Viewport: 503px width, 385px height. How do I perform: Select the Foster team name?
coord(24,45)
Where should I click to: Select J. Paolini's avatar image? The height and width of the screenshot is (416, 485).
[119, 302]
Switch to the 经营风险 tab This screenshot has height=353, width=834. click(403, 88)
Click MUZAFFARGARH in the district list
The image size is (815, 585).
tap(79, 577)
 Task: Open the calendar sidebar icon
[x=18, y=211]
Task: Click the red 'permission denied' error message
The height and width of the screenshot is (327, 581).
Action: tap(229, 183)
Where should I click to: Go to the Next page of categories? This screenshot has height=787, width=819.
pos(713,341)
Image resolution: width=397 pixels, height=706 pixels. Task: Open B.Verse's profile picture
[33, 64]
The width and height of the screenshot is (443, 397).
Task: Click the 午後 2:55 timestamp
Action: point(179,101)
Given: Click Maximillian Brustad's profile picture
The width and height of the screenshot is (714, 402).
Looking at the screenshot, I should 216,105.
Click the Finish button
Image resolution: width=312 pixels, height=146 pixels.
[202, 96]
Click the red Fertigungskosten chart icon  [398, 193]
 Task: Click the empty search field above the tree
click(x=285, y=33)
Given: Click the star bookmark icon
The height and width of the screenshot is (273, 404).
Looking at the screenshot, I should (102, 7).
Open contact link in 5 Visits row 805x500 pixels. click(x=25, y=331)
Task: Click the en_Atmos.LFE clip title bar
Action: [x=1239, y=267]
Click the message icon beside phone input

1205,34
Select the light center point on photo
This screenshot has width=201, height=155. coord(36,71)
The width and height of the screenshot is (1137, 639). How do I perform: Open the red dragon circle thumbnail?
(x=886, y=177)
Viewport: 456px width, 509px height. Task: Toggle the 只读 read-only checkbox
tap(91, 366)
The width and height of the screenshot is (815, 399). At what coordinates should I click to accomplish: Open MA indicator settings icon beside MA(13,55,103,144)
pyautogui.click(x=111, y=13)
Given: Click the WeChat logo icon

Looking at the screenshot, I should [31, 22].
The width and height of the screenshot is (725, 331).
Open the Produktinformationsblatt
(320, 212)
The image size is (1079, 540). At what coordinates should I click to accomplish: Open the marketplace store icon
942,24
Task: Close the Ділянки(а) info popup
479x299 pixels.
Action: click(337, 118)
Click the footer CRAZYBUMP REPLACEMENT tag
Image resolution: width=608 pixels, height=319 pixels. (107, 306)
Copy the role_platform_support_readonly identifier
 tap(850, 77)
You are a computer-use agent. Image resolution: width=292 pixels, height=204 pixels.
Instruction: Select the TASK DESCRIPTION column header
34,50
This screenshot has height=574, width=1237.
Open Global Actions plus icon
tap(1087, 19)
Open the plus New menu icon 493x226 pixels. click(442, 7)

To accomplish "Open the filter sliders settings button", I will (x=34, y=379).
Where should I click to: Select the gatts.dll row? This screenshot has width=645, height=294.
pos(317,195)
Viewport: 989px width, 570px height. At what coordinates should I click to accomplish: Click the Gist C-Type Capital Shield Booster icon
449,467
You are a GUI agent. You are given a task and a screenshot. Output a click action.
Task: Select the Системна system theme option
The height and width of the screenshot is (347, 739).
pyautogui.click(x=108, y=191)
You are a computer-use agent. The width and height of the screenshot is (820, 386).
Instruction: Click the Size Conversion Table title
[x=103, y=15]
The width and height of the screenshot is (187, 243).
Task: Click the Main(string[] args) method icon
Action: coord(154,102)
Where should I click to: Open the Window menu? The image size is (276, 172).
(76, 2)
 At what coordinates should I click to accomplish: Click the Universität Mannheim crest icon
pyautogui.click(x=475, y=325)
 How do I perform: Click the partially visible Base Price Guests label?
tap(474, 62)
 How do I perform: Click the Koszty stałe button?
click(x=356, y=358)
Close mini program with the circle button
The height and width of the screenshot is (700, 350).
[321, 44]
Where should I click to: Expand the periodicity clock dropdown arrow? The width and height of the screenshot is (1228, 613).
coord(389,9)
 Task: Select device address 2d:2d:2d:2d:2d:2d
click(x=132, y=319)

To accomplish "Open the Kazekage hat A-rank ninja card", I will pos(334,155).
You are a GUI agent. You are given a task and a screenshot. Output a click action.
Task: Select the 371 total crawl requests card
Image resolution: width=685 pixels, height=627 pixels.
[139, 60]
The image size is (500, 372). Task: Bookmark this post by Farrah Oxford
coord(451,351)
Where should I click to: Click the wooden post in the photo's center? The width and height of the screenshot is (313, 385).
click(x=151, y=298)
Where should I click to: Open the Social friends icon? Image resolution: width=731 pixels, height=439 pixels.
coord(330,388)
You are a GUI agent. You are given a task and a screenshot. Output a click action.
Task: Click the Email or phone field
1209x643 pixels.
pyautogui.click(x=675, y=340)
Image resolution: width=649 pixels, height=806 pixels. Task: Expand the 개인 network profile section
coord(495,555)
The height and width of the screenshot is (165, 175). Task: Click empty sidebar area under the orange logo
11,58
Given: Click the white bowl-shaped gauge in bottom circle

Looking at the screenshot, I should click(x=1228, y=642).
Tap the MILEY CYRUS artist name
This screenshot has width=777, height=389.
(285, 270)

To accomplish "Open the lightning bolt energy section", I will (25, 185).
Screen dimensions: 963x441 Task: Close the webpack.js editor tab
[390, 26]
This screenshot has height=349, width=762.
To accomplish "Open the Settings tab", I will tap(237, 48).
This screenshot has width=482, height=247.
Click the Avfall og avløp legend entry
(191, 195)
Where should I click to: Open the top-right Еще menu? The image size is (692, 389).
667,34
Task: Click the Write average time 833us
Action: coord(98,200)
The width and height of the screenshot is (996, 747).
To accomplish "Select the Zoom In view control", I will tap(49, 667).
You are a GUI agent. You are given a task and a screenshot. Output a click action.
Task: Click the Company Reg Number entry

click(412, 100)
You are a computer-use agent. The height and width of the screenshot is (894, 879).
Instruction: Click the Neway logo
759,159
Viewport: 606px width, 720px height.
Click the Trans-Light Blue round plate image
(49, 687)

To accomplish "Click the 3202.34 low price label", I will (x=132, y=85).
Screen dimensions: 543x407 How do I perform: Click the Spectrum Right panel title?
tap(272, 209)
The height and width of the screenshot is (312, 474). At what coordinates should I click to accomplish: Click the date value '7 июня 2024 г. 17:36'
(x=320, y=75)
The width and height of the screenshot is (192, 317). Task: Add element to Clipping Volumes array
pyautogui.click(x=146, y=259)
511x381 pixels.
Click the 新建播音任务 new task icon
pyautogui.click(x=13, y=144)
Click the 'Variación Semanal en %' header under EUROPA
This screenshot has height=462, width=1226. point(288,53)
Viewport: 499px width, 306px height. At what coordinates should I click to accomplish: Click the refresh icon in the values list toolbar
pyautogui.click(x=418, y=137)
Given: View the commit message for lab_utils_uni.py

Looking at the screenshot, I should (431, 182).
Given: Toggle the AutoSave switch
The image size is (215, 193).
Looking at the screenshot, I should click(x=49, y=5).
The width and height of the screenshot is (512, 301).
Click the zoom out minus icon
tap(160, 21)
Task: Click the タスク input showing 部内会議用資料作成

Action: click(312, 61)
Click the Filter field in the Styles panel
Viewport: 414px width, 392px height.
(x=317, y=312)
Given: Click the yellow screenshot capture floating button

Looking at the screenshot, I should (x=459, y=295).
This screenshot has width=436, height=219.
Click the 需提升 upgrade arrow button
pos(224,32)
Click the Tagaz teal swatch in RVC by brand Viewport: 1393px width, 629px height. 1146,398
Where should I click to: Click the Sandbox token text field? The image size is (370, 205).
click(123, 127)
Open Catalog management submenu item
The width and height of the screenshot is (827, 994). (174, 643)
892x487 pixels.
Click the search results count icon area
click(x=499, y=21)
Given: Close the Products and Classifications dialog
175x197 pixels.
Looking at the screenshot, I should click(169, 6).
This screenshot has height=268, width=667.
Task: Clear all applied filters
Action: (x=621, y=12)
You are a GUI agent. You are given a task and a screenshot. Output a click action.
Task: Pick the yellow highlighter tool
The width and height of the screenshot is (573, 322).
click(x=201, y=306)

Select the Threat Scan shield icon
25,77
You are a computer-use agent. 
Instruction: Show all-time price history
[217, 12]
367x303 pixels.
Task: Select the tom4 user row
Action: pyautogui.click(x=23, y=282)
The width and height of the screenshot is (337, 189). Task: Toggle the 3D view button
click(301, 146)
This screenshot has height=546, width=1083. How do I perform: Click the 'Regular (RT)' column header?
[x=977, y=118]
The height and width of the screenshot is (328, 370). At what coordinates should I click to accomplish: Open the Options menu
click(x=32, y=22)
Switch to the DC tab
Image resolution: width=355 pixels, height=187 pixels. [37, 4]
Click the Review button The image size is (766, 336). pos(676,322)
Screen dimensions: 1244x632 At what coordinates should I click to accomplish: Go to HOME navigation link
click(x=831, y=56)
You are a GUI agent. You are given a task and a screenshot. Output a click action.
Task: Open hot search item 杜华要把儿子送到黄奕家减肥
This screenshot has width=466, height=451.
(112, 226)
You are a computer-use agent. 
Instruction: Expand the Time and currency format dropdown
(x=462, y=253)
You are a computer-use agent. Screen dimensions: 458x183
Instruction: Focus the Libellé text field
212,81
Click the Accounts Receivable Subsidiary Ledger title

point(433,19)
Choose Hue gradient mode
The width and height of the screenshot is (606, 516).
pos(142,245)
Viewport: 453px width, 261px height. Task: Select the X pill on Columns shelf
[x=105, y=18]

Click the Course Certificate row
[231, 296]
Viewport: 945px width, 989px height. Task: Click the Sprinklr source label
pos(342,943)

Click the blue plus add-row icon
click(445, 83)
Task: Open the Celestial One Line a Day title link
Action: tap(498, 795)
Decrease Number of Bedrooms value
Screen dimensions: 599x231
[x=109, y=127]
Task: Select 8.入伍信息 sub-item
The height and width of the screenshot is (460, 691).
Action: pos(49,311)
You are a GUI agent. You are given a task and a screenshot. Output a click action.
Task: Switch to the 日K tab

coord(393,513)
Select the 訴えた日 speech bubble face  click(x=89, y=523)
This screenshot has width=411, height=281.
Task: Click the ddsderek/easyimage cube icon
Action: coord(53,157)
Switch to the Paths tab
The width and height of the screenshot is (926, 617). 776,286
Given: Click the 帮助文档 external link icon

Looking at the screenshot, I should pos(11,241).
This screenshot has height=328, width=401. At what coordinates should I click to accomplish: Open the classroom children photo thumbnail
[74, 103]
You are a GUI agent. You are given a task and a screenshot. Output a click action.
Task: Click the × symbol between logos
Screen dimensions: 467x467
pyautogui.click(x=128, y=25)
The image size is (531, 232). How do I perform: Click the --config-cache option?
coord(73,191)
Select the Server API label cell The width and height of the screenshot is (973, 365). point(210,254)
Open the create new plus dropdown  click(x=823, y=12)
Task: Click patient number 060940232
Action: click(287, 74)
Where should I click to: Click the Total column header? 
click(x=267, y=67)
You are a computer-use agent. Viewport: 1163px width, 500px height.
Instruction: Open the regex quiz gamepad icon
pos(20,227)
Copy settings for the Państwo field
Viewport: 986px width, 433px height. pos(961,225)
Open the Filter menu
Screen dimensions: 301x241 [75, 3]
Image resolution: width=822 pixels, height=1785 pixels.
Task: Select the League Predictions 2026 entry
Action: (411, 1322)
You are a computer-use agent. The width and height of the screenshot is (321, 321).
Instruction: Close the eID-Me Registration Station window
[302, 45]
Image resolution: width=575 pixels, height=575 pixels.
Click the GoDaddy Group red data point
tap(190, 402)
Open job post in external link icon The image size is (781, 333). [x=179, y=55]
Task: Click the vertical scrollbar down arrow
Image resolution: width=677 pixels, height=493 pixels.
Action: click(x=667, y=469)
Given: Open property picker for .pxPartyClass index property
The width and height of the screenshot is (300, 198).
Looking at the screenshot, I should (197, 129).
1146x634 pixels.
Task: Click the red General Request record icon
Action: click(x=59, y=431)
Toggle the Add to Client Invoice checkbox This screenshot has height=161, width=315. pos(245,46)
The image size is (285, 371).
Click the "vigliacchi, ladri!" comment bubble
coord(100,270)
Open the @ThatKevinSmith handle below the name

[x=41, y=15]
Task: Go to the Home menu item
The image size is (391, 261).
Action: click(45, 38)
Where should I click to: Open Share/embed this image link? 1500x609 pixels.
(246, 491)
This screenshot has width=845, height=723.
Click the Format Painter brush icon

§ What is required: Each line from the first line of the listing through the line with "Task: Click the red 'permission" must be output exactly, both ends included, and no other line may appear.

§ Result of this task:
Viewport: 503px width, 385px height. How do I perform: Select the Foster team name?
coord(24,45)
Where should I click to: Select J. Paolini's avatar image? The height and width of the screenshot is (416, 485).
[119, 302]
Switch to the 经营风险 tab This screenshot has height=353, width=834. click(403, 88)
Click MUZAFFARGARH in the district list
The image size is (815, 585).
tap(79, 577)
 Task: Open the calendar sidebar icon
[x=18, y=211]
Task: Click the red 'permission denied' error message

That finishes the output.